Конечно, не все советские люди с таким бездумным доверием относились к любым шагам правительства. Были и те, кто в связи подписанием пакта, а затем и договора о дружбе и границе с Германией испытывали сомнения, недоумения и даже растерянность. В какой-то степени о таких настроениях можно судить по словам писателя К. Симонова. Он писал в своих мемуарах, посвященных, в сущности, осмыслению личности Сталина и его эпохи, следующее: «Что-то тут невозможно было понять чувствами, – отмечал в своих воспоминаниях свидетель событий Константин Симонов. – Может быть, умом – да, а чувствами – нет. Что-то перевернулось и в окружающем нас мире, и в нас самих. Вроде бы мы стали кем-то не тем, чем были; вроде бы нам надо было продолжать жить с другим самоощущением после этого пакта»[83].

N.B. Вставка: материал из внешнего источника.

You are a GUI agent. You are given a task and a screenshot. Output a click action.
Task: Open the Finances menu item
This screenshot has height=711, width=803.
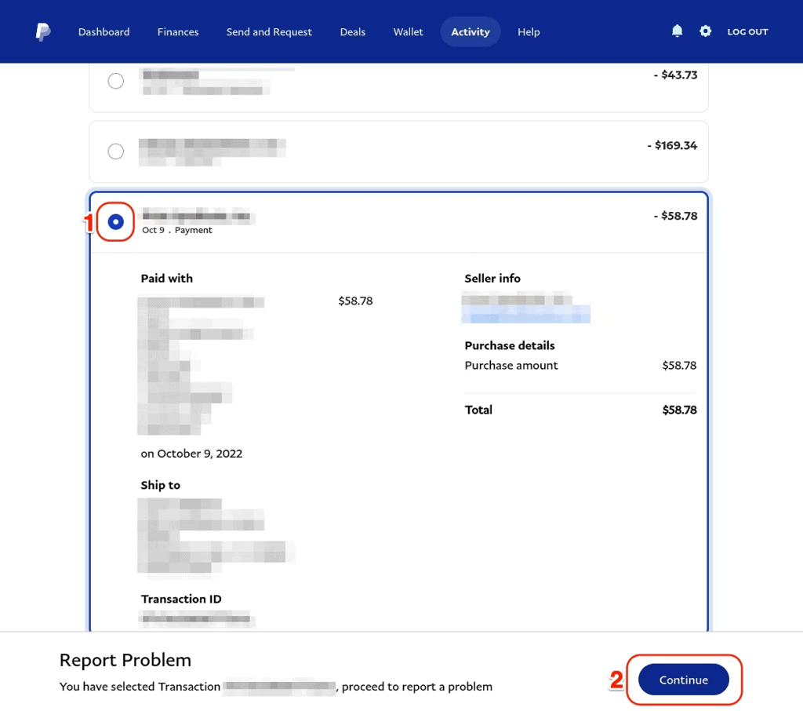click(178, 32)
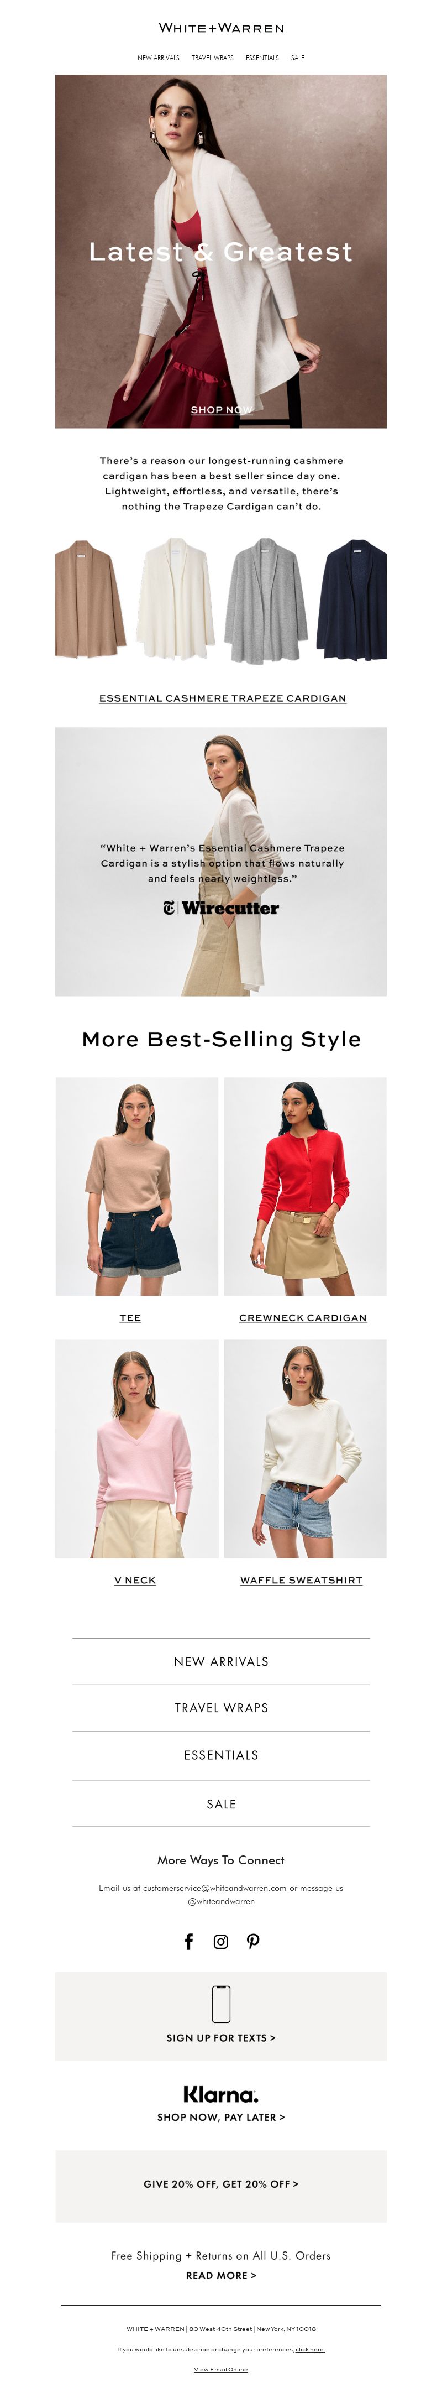Open the Facebook icon link

(189, 1942)

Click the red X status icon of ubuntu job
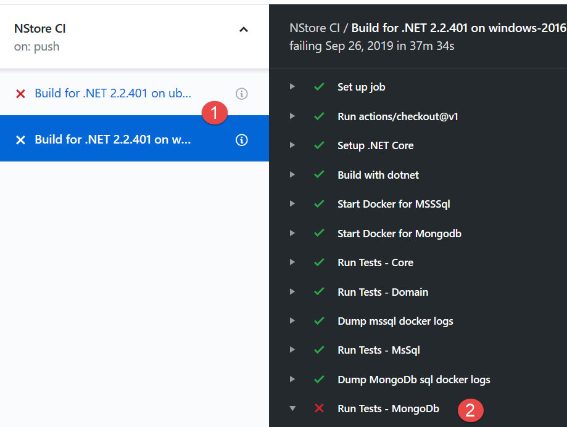pos(20,94)
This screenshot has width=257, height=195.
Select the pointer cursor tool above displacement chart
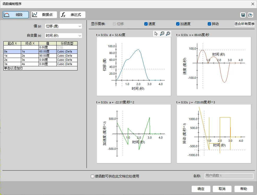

Действительно, осуществить столь крутой поворот в сознании советского общества мог только такой решительный и опытный политик, как Сталин. Правда, и ему приходилось считаться с тем, что даже после всех прежних крутых поворотов и зигзагов во внутренней политике, страна впервые столкнулась с радикальной переориентацией в сфере внешней политики. Впрочем, как мне представляется, особых затруднений вождь не испытывал, поскольку советская пропаганда на протяжении многих и многих лет воспитывала в народе сознание того, что страна находится на положении осажденной крепости, поэтому можно в любой момент ожидать нападения с любой стороны. В известном смысле после мюнхенского сговора в общественном сознании отнюдь не глубокий водораздел между фашистской Германией и западными демократиями утратил прежнее значение. В конце концов в изображении советской пропаганды и те и другие принадлежали к лагерю империализма и уже в силу данного факта не могли не быть врагами Советской России и большевистского строя. Однако решающим аргументом служило четкое понимание, что заключение пакта отодвигает опасность страны, позволяет продлить мирное состояние и, воспользовавшись этим, упрочить обороноспособность войны. И, разумеется, весьма важным фактором была вера советских людей в Сталина, в то, что он проводит мудрый курс в международных делах. Эта вера, конечно, способствовала более спокойному восприятию подавляющим большинством советского народа крутого зигзага в политике Сталина. И все-таки нельзя не согласиться с Н. Хрущевым, когда он писал: «Если рассматривать войну как некую политическую игру и появлялась возможность в такой игре не подставлять своего лба под вражеские пули, то этот договор с Германией имел оправдание. Я и сейчас так считаю. И все же было очень тяжело. Нам, коммунистам, антифашистам, людям, стоявшим на совершенно противоположных политических позициях, – и вдруг объединить свои усилия с фашистской Германией? Так чувствовали и все наши рядовые граждане… Да и самим нам, руководителям, было трудно понять и переварить это событие, найти оправдание случившемуся для того, чтобы, опираясь на него, разъяснять дело другим людям. Чрезвычайно трудно было, даже при всем понимании ситуации, доказывать другим, что договор выгоден для нас, что мы вынуждены были так поступить, причем с пользой для себя»[84].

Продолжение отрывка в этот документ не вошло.